Although dramatized, Buchanan’s 1858 State of the Union Address demonstrates the ways in which Buchanan used his administration’s successful campaign against the slave trade as an international and domestic posture. Following the successful campaign against the slave trade, President Buchanan used the abolition of the slave trade to advocate for the annexation of Cuba. Moreover, Buchanan’s attempts to abolish the slave trade indicated the president’s moderate stance to an increasingly fractured American public. Pragmatic and advantageous, President Buchanan gained political leverage by launching a successful campaign against the slave trade and used it to advocate for his own domestic and expansionist political interests.

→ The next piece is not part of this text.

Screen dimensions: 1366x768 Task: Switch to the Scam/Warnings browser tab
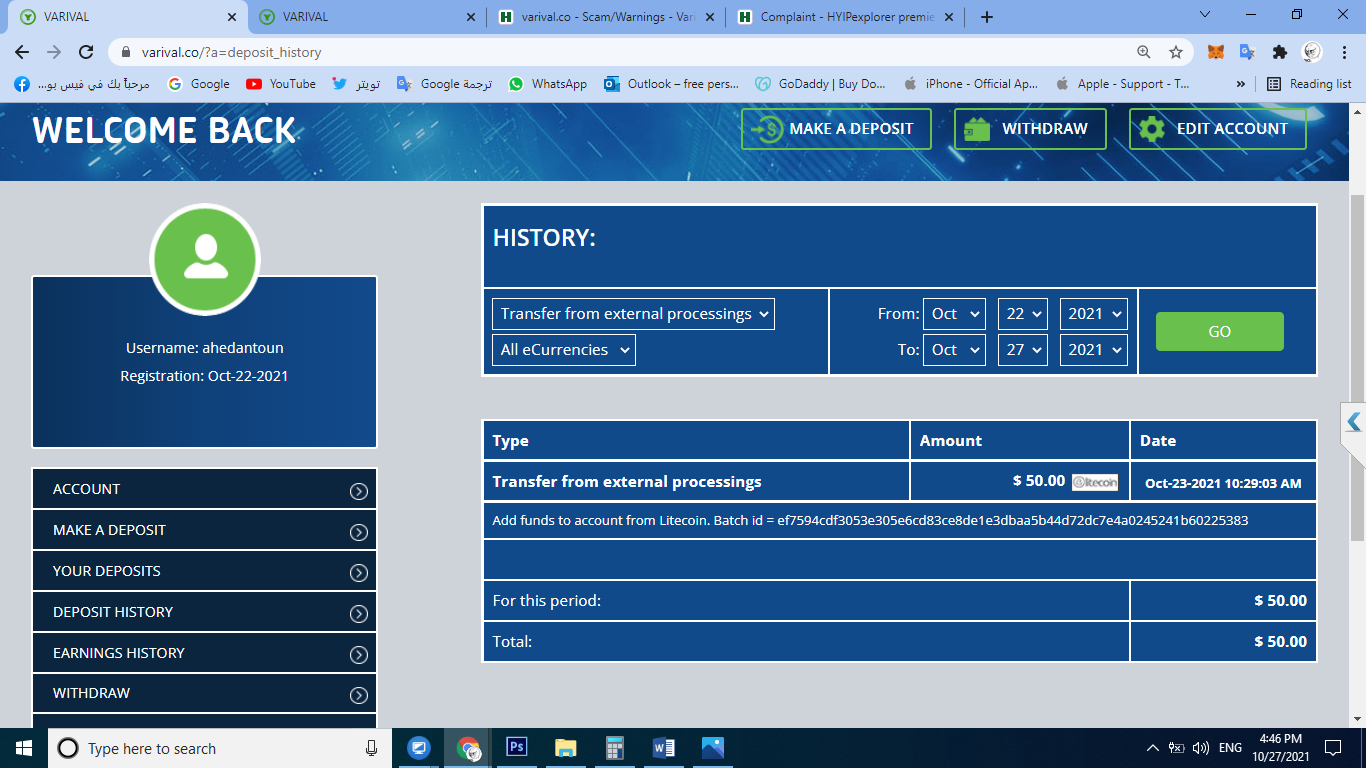(x=608, y=17)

A Brief History of the United States and the International Slave Trade

Legally abolished in 1808 under the Act Prohibiting Importation of Slaves of 1807, the American slave trade continued illegally throughout the early 19th century. The 1807 Act provided no means to effectively enforce the law and despite revisions to the law in 1818, 1819 and 1820, American citizens continued to engage in the trafficking of persons. Despite frequent reports of American violation of slave trade laws, the American government “turned a blind eye to the involvement of American citizens in the trade.” [5]

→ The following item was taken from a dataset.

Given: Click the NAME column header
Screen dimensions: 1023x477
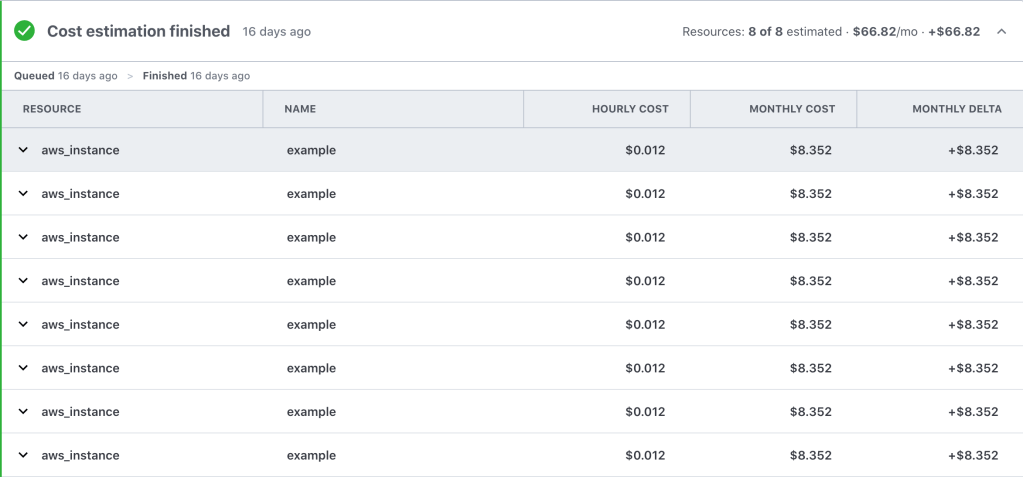Looking at the screenshot, I should pyautogui.click(x=301, y=109).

American participation in the illegal slave trade greatly frustrated the British government, which emerged as the leader in the slave trade abolition in the late-18th century. Throughout the early 19th century, Great Britain repeatedly pressured the United States to grant British officials the right to search American vessels suspected of carrying slaves. [6] Unlike other European countries, the United States refused the British right of search. The legacy of British impressment and conscription, which onset the War of 1812, remained active in the American imagination, resulting in a general unwillingness to concede any amount of sovereignty to grant the British the right of search. [7]

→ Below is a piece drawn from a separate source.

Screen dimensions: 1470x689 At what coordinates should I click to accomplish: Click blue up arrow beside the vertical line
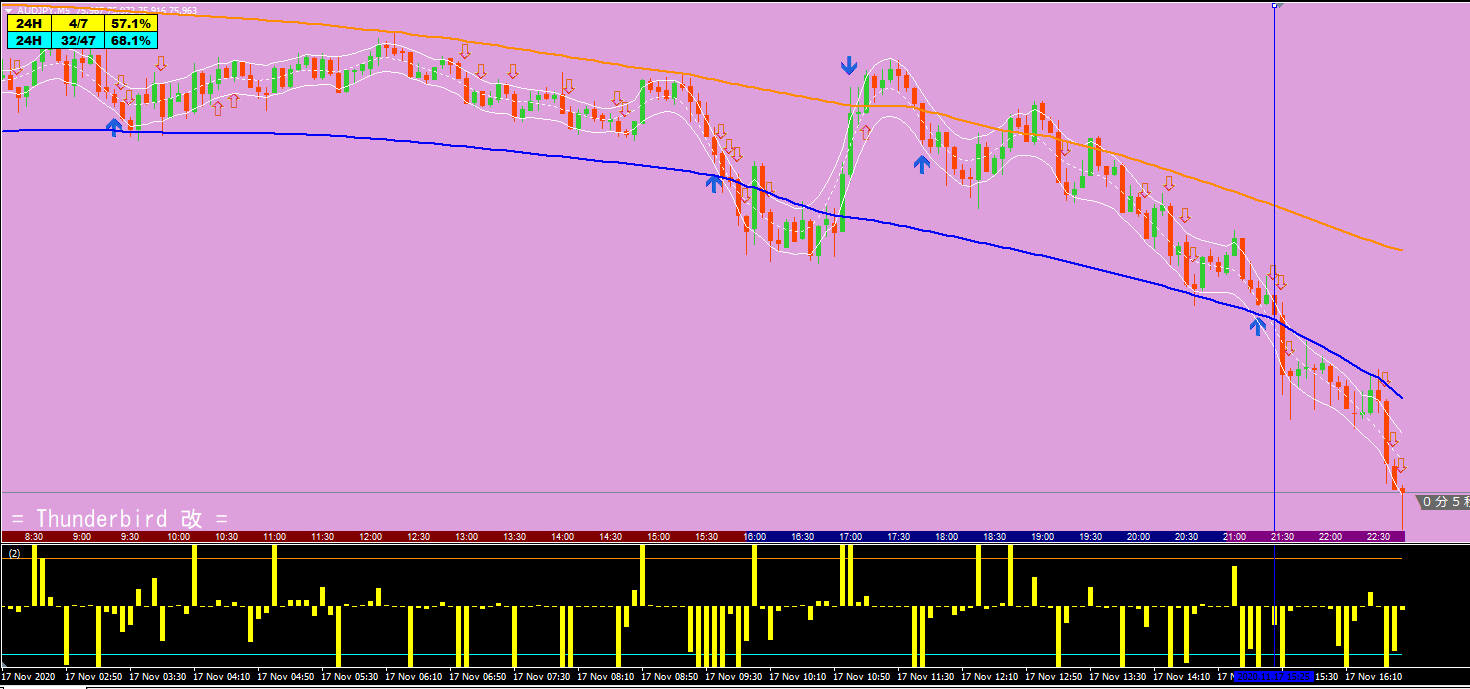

By 1839, the United States became one of the few countries opposing the British right of search, escalating American involvement illegal slave trade; the United States flag became the “only viable cover for the slave trade to continue.” [8] As described by a New York slaver interviewed for Debow’s Review in 1855, “We run up the American flag and if they come on board, all we have to do is show our American papers, and they have no right to search us. So, they growl and grumble and go off again,” when asked if they were fearful of British fleets paroling water.” [9] Increased American violation of slave trade laws throughout the 1850s prompted the British to add pressure on the United States, escalating tensions between the two nations throughout the 1850s. [10]

James Buchanan and the Slave Trade

James Buchanan became the 15th president of the United States during a period of increased British activity against the international slave trade. In what American historian, Don Fehrenbacher, describes as the “Forgotten crisis of 1858,” tensions between the United States and Great Britain throughout spring 1858 when British warships increasingly searched and seized American trading vessels to search for illegal slave trading activity. [11] In May 1858, President James Buchanan received news of increased British search of American trading vessels from Secretary of State Lewis Cass, who reported of “the forcible detention and search of American vessels by British armed ships-of-war in the Gulf of Mexico, and in the adjacent seas.” [12] Amounting British pressure off the Cuba coast forced president Buchanan to act quickly, retaliating against British pressure by expanding American action against the slave trade; Buchanan’s swift action quelled British pressure and offset potential conflict.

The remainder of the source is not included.